By Andrew Betts
If you haven’t read our previous articles on AR500 armor, please go back and take a look at them. There is some ground work laid in those articles that will help to put this test in better perspective. This article analyzes our test results for Turkish 7.92x57mm vs. AR500Armor.com’s Level III plate. Let’s start with the test video:
These results explain why the Nazis were so brutally effective against our boys at Guadalcanal. The armor protected our GIs at longer range, but once the fighting spilled over the earthworks into the trenches, our level III plates were no match for the Nazi 8mm MP5s.*
Okay, in all seriousness, it is important to note right up front that this plate is not designed, rated, nor intended to protect against this threat. It is an unusual loading in an unusual cartridge and it is unlikely to be found on a modern battlefield, let alone in a home invasion or domestic civil unrest event, which are the scenarios for which most people are buying these plates. This test is really just an interesting look at the technical limits of the plate in question.
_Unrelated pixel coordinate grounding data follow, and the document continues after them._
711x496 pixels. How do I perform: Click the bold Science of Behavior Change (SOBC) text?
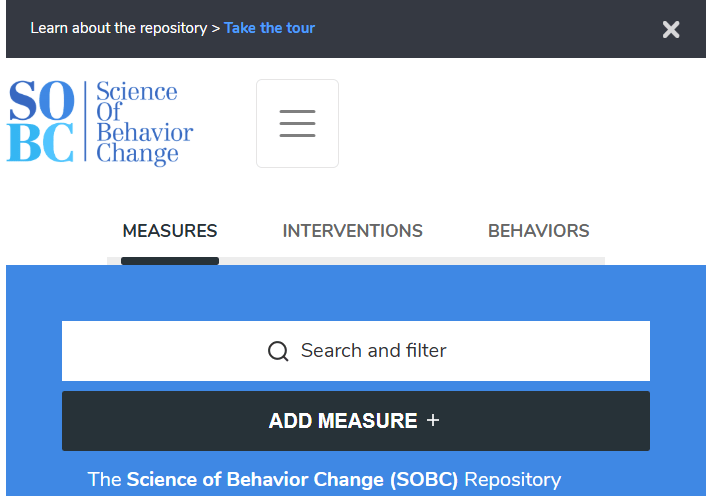(292, 479)
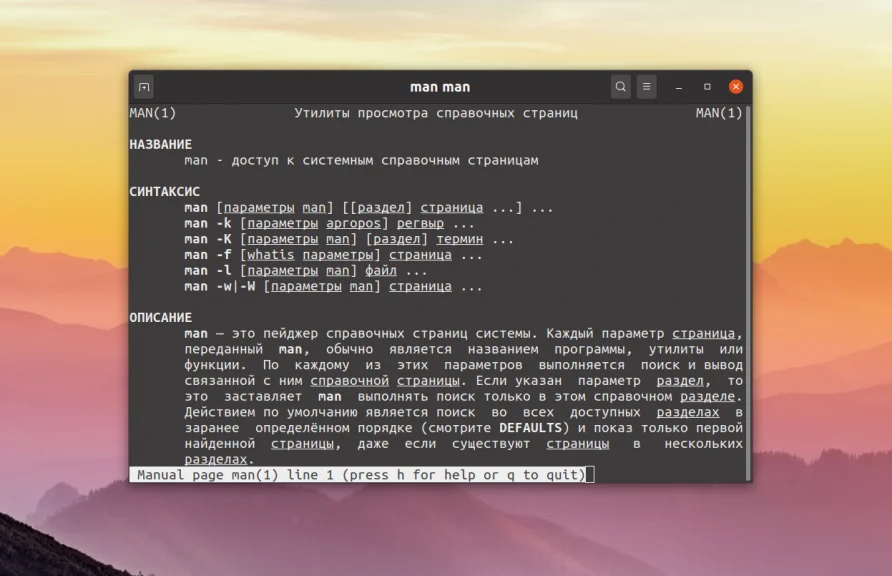Click the pager status line at the bottom

(x=360, y=474)
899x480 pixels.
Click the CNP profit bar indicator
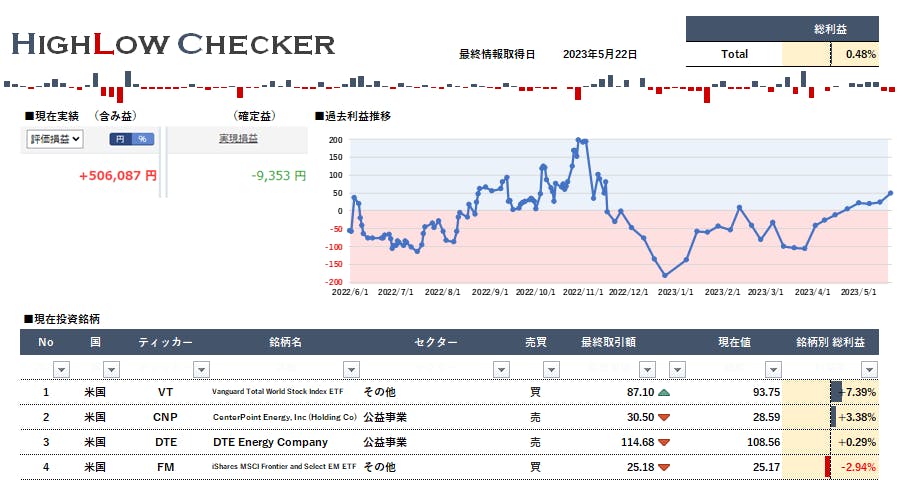pyautogui.click(x=833, y=417)
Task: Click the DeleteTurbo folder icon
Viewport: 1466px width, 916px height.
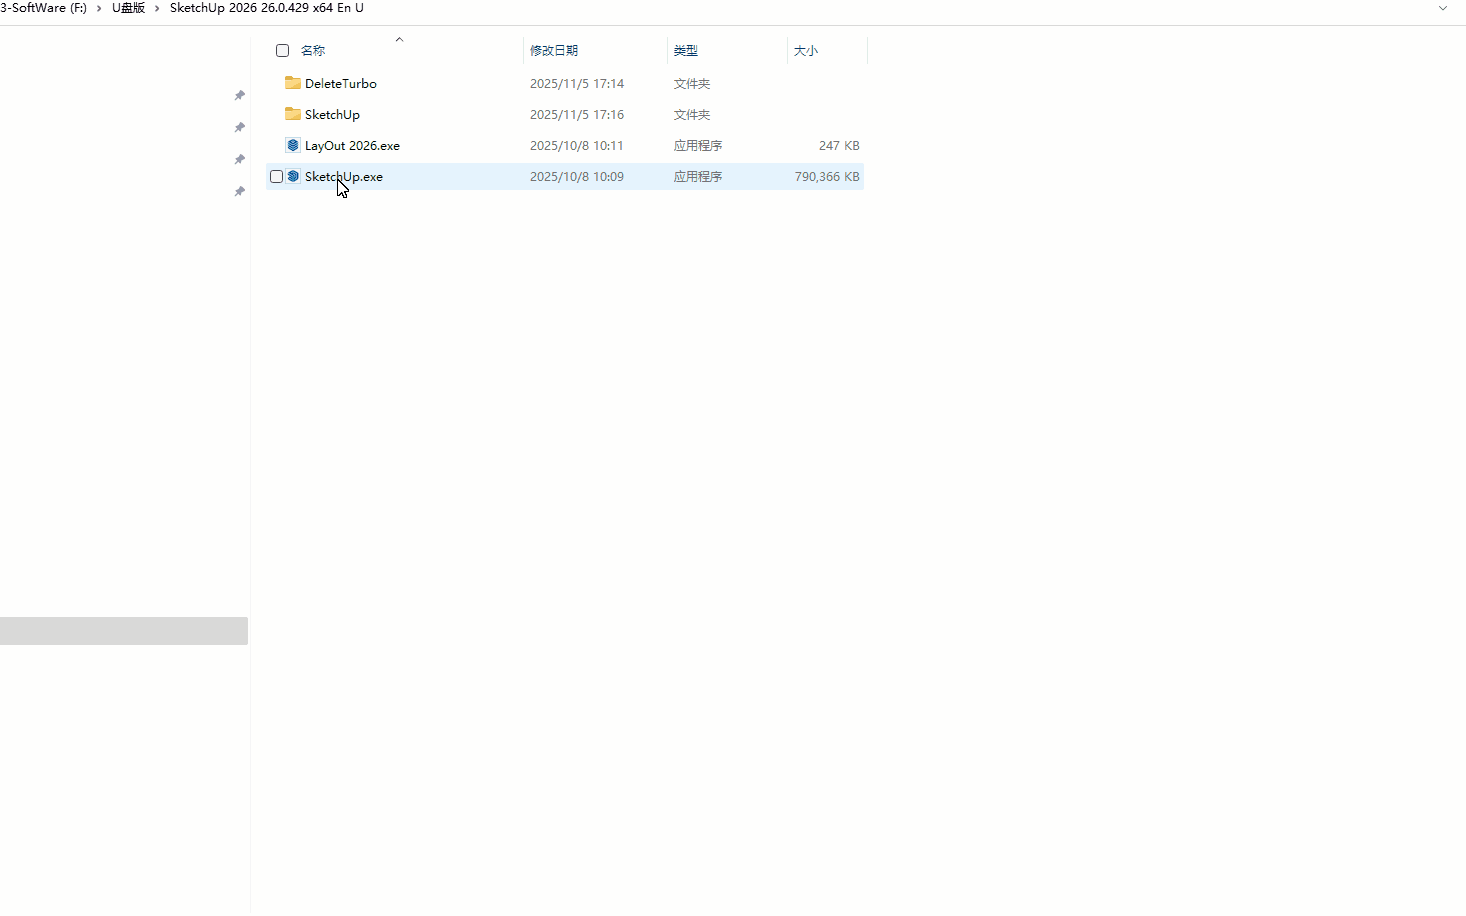Action: [293, 83]
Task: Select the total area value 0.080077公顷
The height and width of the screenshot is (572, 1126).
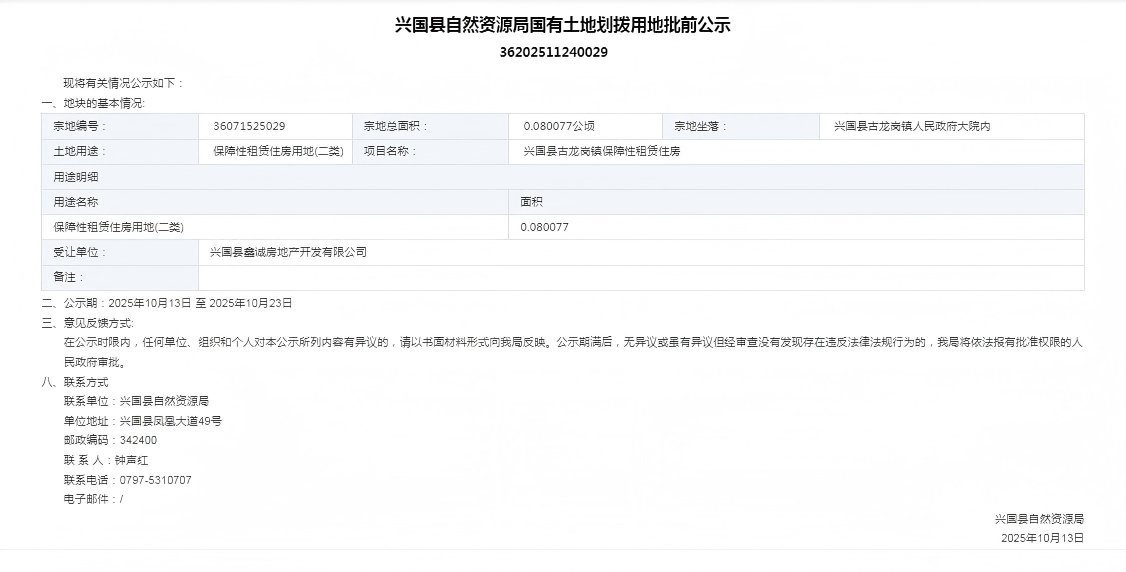Action: (x=559, y=127)
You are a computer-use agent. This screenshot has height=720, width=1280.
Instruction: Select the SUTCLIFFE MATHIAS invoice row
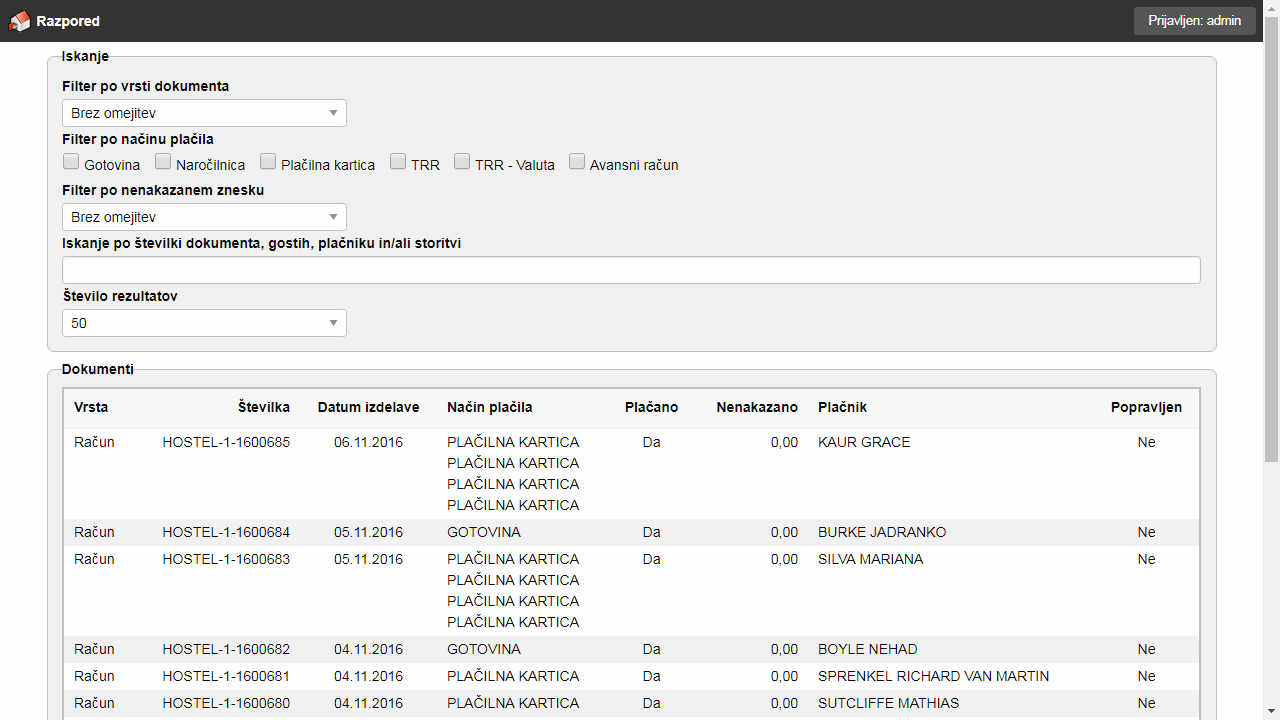(888, 703)
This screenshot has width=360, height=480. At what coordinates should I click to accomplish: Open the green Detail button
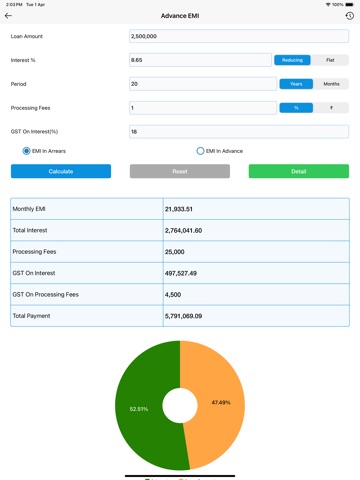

In overview the test results are that the armor is perforated at close range but not at 65 yards. One interesting result was that there was a great deal of fragments thrown to the side of the plate on the close range shot that perforated the plate. Normally, when a plate is perforated, the majority of the material (armor steel and bullet fragments) is ejected to the rear of the plate, with almost nothing traveling to the side. When a plate survives a hit and the bullet does not perforate the plate, the fragments do splatter radially as seen here, but the damage done by those fragments in this test was also atypical. In an earlier test, where the plate stopped two rounds of 7.62x51mm M80 ball, there was only superficial damage done to the water jug to the side. In this test, a huge gash was torn from the top of the jug to the bottom and the high speed video shows that the fragments walloped the jug with a significant amount of force.
At 65 yards, the bullet was stopped, but left a much larger impression in the plate than anything seen to date. It is possible that with more rounds fired, some may have perforated the plate, while others were stopped. The appearance of the dent indicates it was very close to getting through. This load seems to be in the vicinity of the V50 limit for this projectile. Without a larger sample size in more controlled conditions, it is difficult to draw any firm conclusions, but it is fair to say that 8mm is pushing the limits of what this plate can do. Of course, this plate is not rated for anything close to this level of abuse, either.
As mentioned in a previous article, it is tempting to declare that a plate is junk if it fails to defeat a given threat, but it is important to remember that the plate does do extremely well defending against the threats for which it was designed. If you plan to travel back in time to the Hürtgen Forest in 1944, you might consider bringing a different plate with you, but if you just want something to throw on when investigating a bump in the night, this plate could be a very good choice.
*Note: Some of the technical and historical details of this section are unverified.